DOCUMENT SEGMENT =

▽

Fundraising bodies critical of 'major inaccuracies' in newspaper article

The Fundraising Regulator and the Institute of Fundraising have defended fundraisers following a critical newspaper article that the IoF said contained “major inaccuracies”.

A story published in the The Times over the weekend said charities had been accused of breaching fundraising rules following a rise in complaints over face-to-face fundraising. It included an interview with Lord Harris, chair of the Fundraising Regulator, who was quoted as saying fundraisers needed to be aware that people they approached may be feeling anxious about interacting as a result of the pandemic.

It also claimed that the rise in complaints had “prompted the regulator to issue guidelines to charities over the summer on how to approach face-to-face fundraising”.

Street, private site and face-to-face fundraising was halted in March as a result of the coronavirus crisis and only resumed again in July.

Daniel Fluskey, head of policy and external affairs at the IoF, tweeted that there were “two major inaccuracies in the article unfortunately”, including the statement that the new guidance had been introduced as a result of the rise in complaints, which he said was not true.

The guidance, which was jointly produced by the regulator and the IoF, was published in June, before fundraising resumed after lockdown – something Gerald Oppenheim, the regulator’s chief executive, told Third Sector was an important point “in defence of charities”.

△

REQUIRED WORK =
Continue the news report on the fundraising bodies' response to The Times article, starting after its last sentence.

DATA PROVIDED =
▽

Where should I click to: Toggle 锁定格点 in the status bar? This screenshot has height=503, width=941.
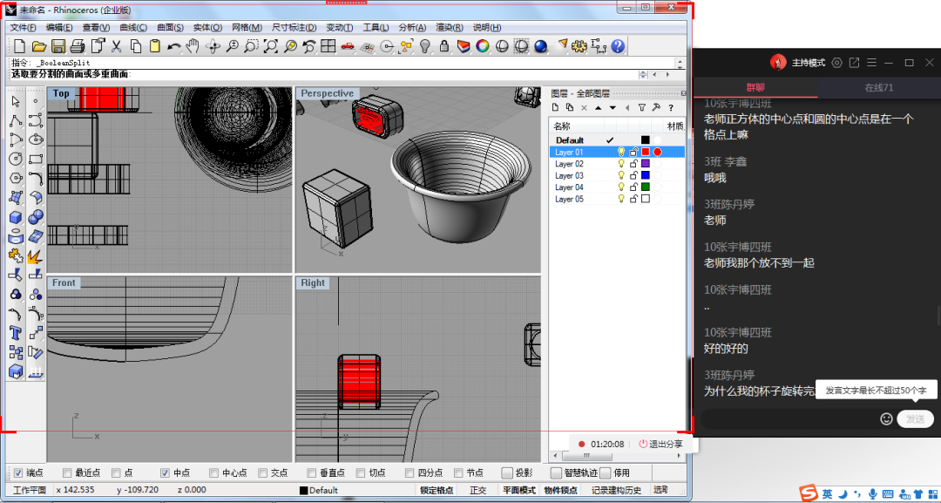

△
▽

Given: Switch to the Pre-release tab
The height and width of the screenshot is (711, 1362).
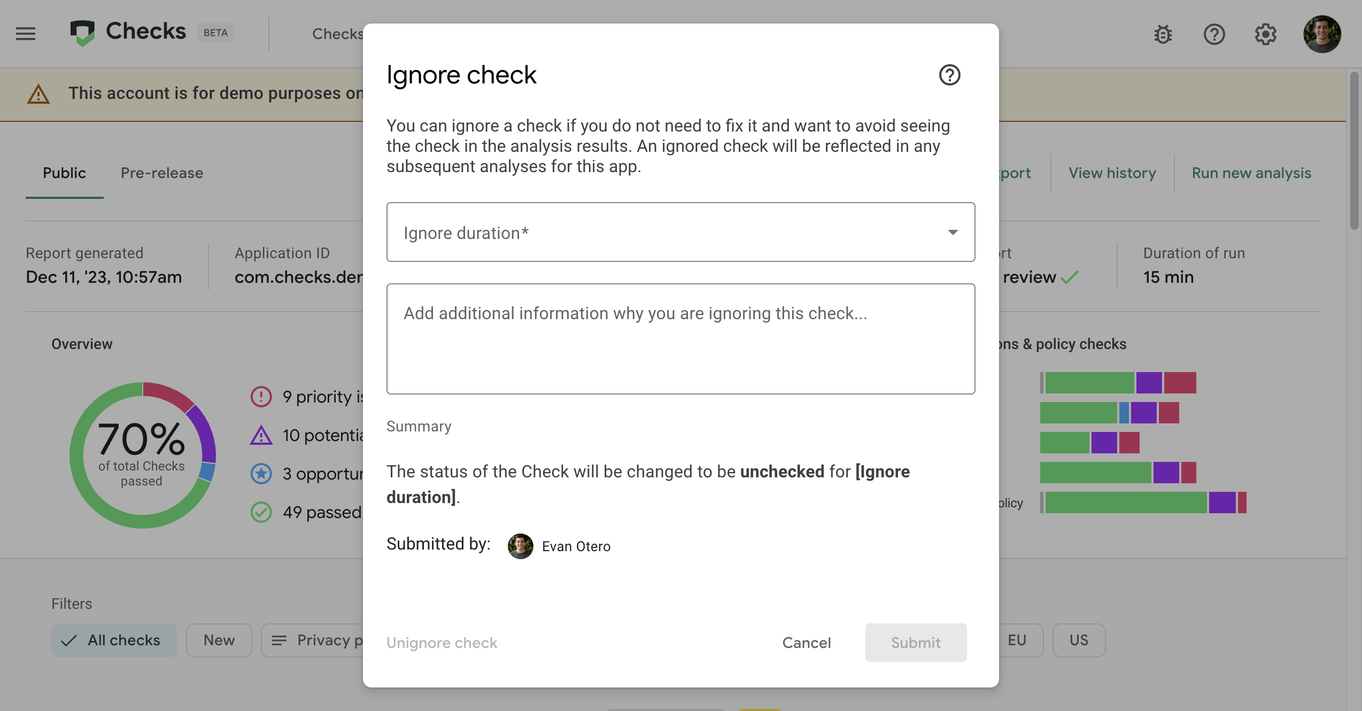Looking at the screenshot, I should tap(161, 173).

△
▽

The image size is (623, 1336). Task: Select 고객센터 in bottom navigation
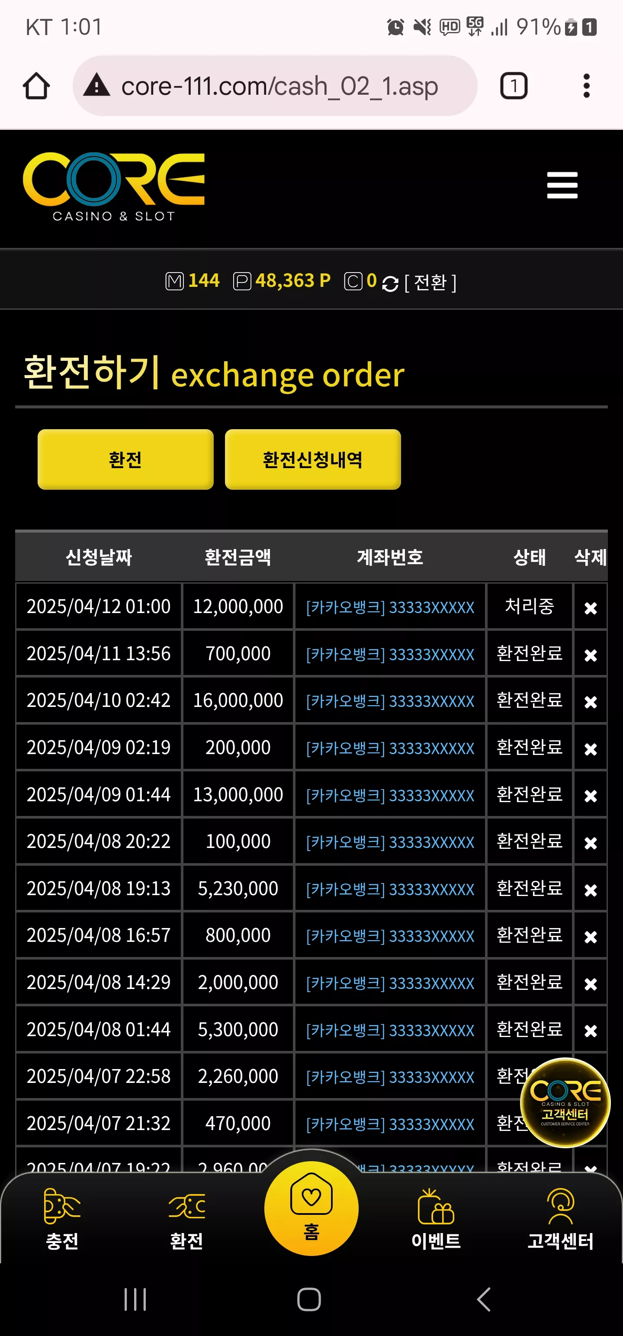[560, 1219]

△

RESULT FOR THIS EXERCISE =
Fluskey also disputed claims in The Times article that charities had been warned not to chase potential donors down the street as a result of Covid-19.

“This would never have been acceptable. This isn’t new, fundraisers haven’t now suddenly been told not to do this – it’s been the case for years,” he said.

He highlighted a tweet from last week by the Times journalist who wrote the article, asking for people to get in touch with their own recent experiences of fundraising which they felt were unacceptable or broke the rules.

The article did not contain any examples of individuals’ experience of bad practice.

Oppenheim said: “As ever with articles in newspapers, things get compressed and left out.”

He said the regulator had experienced an increase in complaints during July, but that this was because complaints had fallen by seven per cent while face-to-face fundraising was paused, before returning to pre-pandemic levels in July.

He said the regulator had received 87 complaints in July – slightly higher than usual for that time of year, when complaints would normally be low because many people were on holiday – and that the number of complaints in the first week of September had also been high.

But he said: “This does not reflect the fact that charities are doing anything wrong or breaching the guidance, but that, given what everybody’s been through since mid-March, there is a level of anxiety in the public about people coming up to them face-to-face… that’s an important point to remember.

“If you’re feeling anxious about being out and a fundraiser approaches you, from even a two-metre distance people have a wariness about that, and that’s what the complaints are reflecting.”

He said charities “want and need to go back to public fundraising” to make up for losses in income and rise in demand during lockdown, but that they did need to balance this with an awareness of how members of the public might be feeling.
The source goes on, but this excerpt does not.